California Recall Election Date Set for September
California Recall Election Date Set for September

By Vanessa Serna

California residents will vote Sept. 14 on whether to recall Gov. Gavin Newsom, whose handling of the COVID-19 pandemic sparked fierce criticism from small businesses and the public.

Lt. Gov. Eleni Kounalakis called the election July 1, days after legislation was signed by Newsom to bypass a 30-day financial review of the recall. Eliminating that stage of the process allowed the recall timeline to accelerate; the election otherwise might have been called for October or November.

Although the reasoning for an early election was not immediately known, recall supporters said they were skeptical about the date selected.

“We’re just starting to see the tip of the iceberg,” Rescue California Campaign Manager Anne Dunsmore told The Epoch Times. “What’s striking about the new date is the risk that he’s taking. He must know that he’s in a lot of trouble.”

Dunsmore said she suspects the early recall date is due to rising gas prices, drought conditions, and the approaching fire season.

“We already know that he can’t handle it,” she said. “We already know that he throws money at the problem. We already know that he jumps too soon without really figuring out what’s best for his citizens. He’s only concerned about the short-term fix of his political image. I don’t think he’s going to survive.”

Recall History

The petition to recall California Gov. Gavin Newsom cleared its final hurdle on June 23, with confirmation from the state’s top election official that enough signatures remained after voters had been given a chance to withdraw support for the petition.

California is one of 19 states where recalls are allowed, according to the National Conference of State Legislatures.

Newsom was elected governor in 2018 by the widest margin in a gubernatorial race since 1950. Soon after, critics told The Epoch Times they began to follow news coverage of the governor’s plans to suspend the death penalty, close prisons, and allow sanctuary cities.

A grassroots effort to recall the governor began in 2020. The initiative was spearheaded by Mike Netter and Orrin Heatlie—who formed the California Patriot Coalition—along with Rescue California, headed by Dunsmore.

Recall organizers told The Epoch Times that they attributed the success of the campaign to Newsom’s inconsistency regarding COVID-19 guidelines, including state-mandated shutdowns and restrictions.

California Republican Party Data Director Cole Patterson said Californians’ motivation to endorse the recall has only increased with time.

“While frustration has been growing over Newsom’s incompetence for some time, after he was caught at the French Laundry … there was an increase of over 500,000 signatures submitted to registrars during the next reporting period,” Patterson said, referring to when the governor was photographed last November at a high-end French restaurant sitting next to friends. He wasn’t wearing a mask nor social distancing, despite regularly urging the public to take such precautions.

Newsom apologized to constituents shortly after the incident.

Last Dec. 29, about a month after the French Laundry incident, Newsom mandated an additional “stay at home order.” Following that announcement, county registrars recorded an increase of 596,721 signatures submitted in February, Patterson said.
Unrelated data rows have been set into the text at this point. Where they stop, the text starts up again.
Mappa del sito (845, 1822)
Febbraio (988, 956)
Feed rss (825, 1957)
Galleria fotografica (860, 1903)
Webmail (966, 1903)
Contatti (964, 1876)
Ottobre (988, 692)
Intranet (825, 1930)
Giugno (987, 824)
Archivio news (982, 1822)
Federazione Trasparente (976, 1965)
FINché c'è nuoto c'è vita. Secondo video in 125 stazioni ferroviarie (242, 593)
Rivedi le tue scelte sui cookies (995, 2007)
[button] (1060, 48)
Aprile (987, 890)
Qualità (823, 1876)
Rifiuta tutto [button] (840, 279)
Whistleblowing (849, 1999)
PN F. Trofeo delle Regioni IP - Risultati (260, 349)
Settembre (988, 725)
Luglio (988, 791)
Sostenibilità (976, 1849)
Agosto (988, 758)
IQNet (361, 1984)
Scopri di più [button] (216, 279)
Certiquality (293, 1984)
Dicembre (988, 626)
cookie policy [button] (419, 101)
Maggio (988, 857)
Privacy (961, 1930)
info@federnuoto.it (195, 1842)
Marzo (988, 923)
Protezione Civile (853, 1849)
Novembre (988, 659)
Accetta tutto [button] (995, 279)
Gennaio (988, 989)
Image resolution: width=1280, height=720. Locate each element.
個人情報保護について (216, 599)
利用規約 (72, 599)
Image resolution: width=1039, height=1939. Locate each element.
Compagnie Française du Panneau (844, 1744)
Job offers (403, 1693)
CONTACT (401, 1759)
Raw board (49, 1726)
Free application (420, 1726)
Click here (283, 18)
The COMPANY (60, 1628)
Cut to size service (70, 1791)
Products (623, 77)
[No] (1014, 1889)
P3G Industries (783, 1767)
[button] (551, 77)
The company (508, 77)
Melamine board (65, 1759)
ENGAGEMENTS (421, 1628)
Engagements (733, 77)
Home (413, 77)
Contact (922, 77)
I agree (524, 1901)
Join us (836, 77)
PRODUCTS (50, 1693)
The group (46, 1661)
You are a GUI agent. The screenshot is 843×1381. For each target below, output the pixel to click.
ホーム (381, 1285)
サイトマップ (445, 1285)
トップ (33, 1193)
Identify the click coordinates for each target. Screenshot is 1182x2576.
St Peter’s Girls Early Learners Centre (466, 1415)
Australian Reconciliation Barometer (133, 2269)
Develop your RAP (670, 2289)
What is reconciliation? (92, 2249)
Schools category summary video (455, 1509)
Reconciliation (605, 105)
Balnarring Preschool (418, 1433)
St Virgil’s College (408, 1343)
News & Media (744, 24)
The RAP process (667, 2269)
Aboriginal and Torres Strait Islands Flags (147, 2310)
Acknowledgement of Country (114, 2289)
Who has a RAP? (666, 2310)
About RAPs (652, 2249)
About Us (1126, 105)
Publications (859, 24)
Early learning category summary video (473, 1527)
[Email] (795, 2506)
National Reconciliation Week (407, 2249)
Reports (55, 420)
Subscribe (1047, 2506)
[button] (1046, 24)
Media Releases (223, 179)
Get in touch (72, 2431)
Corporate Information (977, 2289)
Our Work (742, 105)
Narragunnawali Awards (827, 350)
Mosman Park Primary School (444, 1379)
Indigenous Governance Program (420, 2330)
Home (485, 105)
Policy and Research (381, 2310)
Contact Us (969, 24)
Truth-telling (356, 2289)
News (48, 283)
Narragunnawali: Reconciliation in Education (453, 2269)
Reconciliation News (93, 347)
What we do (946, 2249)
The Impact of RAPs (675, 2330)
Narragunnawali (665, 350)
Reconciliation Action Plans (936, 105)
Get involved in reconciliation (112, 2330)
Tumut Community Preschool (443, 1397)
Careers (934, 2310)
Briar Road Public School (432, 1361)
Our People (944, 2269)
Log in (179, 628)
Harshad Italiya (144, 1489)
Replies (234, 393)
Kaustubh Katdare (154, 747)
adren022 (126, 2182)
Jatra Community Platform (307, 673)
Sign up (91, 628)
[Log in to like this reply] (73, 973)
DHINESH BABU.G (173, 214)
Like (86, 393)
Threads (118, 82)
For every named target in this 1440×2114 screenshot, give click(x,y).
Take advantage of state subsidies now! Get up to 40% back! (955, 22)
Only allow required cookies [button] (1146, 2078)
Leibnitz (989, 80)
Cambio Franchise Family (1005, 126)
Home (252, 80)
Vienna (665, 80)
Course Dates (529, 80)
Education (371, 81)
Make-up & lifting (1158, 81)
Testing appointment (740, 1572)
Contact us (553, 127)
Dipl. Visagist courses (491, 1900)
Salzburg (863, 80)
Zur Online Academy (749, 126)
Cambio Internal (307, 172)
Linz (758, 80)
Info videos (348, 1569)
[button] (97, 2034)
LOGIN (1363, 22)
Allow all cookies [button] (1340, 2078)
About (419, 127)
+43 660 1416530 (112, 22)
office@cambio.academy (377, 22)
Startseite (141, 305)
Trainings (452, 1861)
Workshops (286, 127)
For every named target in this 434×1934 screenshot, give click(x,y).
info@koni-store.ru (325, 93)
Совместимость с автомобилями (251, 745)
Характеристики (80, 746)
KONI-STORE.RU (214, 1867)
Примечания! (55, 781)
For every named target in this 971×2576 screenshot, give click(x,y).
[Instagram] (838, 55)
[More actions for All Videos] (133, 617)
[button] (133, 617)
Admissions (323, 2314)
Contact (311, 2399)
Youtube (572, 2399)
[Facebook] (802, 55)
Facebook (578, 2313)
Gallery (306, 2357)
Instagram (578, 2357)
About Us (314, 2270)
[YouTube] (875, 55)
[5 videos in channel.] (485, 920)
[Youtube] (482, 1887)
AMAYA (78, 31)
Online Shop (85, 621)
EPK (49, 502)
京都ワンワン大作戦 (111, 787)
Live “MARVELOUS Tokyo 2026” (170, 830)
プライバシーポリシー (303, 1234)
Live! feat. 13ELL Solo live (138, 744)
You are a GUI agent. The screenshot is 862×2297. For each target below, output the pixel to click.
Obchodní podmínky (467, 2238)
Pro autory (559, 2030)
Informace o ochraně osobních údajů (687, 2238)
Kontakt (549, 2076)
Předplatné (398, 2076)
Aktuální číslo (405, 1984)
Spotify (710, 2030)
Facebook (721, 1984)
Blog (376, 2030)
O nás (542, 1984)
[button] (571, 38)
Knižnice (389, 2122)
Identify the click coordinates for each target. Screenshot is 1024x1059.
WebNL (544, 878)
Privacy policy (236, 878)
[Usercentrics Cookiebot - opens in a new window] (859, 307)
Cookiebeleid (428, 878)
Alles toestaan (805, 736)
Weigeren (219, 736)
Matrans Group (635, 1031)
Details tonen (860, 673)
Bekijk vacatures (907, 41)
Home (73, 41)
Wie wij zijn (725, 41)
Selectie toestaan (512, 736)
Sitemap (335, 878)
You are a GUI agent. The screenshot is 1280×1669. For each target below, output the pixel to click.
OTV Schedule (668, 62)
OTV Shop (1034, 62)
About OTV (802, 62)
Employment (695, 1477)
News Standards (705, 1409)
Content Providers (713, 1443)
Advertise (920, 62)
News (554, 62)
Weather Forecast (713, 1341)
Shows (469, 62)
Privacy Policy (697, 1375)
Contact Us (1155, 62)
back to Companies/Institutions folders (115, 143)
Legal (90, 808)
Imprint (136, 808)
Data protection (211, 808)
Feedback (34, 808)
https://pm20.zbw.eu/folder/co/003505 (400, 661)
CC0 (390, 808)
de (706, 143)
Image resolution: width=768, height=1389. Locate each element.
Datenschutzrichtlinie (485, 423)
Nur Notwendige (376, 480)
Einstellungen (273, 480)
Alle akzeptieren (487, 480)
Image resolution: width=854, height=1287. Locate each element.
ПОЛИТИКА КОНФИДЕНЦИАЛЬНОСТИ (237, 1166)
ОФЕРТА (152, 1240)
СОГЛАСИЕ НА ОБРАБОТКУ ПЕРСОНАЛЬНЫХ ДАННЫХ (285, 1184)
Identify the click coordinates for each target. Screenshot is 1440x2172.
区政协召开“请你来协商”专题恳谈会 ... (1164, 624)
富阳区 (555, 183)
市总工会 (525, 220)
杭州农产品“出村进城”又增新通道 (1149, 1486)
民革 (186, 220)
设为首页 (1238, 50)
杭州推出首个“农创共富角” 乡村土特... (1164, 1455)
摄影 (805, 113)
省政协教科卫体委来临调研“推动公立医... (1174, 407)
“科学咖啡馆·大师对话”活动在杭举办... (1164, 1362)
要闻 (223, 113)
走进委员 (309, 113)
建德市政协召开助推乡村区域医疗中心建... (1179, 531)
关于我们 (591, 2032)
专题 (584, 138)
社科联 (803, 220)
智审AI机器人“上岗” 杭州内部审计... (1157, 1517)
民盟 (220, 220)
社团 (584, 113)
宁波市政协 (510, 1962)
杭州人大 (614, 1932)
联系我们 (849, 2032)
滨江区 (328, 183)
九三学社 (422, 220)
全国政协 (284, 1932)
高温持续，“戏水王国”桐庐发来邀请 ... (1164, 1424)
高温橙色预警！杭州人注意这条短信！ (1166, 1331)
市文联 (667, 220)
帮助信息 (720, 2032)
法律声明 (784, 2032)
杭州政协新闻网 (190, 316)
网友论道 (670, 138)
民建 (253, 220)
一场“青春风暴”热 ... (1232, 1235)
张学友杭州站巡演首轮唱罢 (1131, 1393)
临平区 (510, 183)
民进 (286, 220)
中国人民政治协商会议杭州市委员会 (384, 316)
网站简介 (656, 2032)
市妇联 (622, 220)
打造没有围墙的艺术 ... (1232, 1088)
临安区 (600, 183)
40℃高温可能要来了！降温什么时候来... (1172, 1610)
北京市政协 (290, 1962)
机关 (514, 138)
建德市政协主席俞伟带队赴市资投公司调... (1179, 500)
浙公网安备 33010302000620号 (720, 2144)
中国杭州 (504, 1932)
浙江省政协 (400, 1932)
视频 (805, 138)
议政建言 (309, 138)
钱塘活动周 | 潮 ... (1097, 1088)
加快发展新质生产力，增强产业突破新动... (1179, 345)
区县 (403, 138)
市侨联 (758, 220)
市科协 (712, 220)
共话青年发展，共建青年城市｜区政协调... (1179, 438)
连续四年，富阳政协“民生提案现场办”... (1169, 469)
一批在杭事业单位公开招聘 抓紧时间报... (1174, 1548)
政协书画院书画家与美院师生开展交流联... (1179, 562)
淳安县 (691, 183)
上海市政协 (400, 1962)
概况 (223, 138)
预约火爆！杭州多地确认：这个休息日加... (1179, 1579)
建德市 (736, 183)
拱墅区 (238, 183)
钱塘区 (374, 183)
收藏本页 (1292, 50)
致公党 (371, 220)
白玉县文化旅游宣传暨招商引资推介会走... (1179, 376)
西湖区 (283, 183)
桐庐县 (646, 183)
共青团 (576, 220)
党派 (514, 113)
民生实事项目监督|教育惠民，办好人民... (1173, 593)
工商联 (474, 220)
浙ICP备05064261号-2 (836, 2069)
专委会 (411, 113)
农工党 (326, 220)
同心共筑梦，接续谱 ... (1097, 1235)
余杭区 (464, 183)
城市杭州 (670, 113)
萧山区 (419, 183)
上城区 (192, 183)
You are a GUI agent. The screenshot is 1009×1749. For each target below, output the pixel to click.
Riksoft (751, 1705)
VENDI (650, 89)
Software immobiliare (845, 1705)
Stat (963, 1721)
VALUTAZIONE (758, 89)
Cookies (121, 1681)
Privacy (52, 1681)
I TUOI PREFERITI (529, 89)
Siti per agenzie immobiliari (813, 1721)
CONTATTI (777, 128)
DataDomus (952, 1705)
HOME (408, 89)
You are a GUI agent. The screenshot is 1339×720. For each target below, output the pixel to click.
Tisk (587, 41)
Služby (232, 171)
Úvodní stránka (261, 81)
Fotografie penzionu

“Enthusiasm for the recall continued to increase as time went on, with county registrars receiving 327,769 signatures in the final days between March 12 and the March 17 deadline. Between Jan 1. and March 17, there was around 1.1 million more signatures collected,” Patterson said.

Set the Date

The lieutenant governor said she felt the date set will provide enough time for officials to prepare for the election and inform voters.

“Although the window of time which I could select a date was narrow, I believe we have chosen a fair and reasonable date for this election to take place,” Kounalakis said in a statement. “It has always been my intention to choose an election date that gives election officials the public ample time to ensure a smooth election with broad participation.”

Earlier in June, the office of the registrar in California was caught off guard when notified that the 30-day budget review requirement was attempting to be bypassed.

Election officials wrote a letter in response to Kounalakis, pleading with her to not call an early election date, due to rising financial and logistical concerns.

While some registrar’s offices fear they won’t have enough time to prepare, Orange County has been actively preparing.

“Since the recall was a possibility, we have been actively planning for it,” OC Registrar Neal Kelley told The Epoch Times. The estimated cost to conduct the election in Orange County is more than $7 million.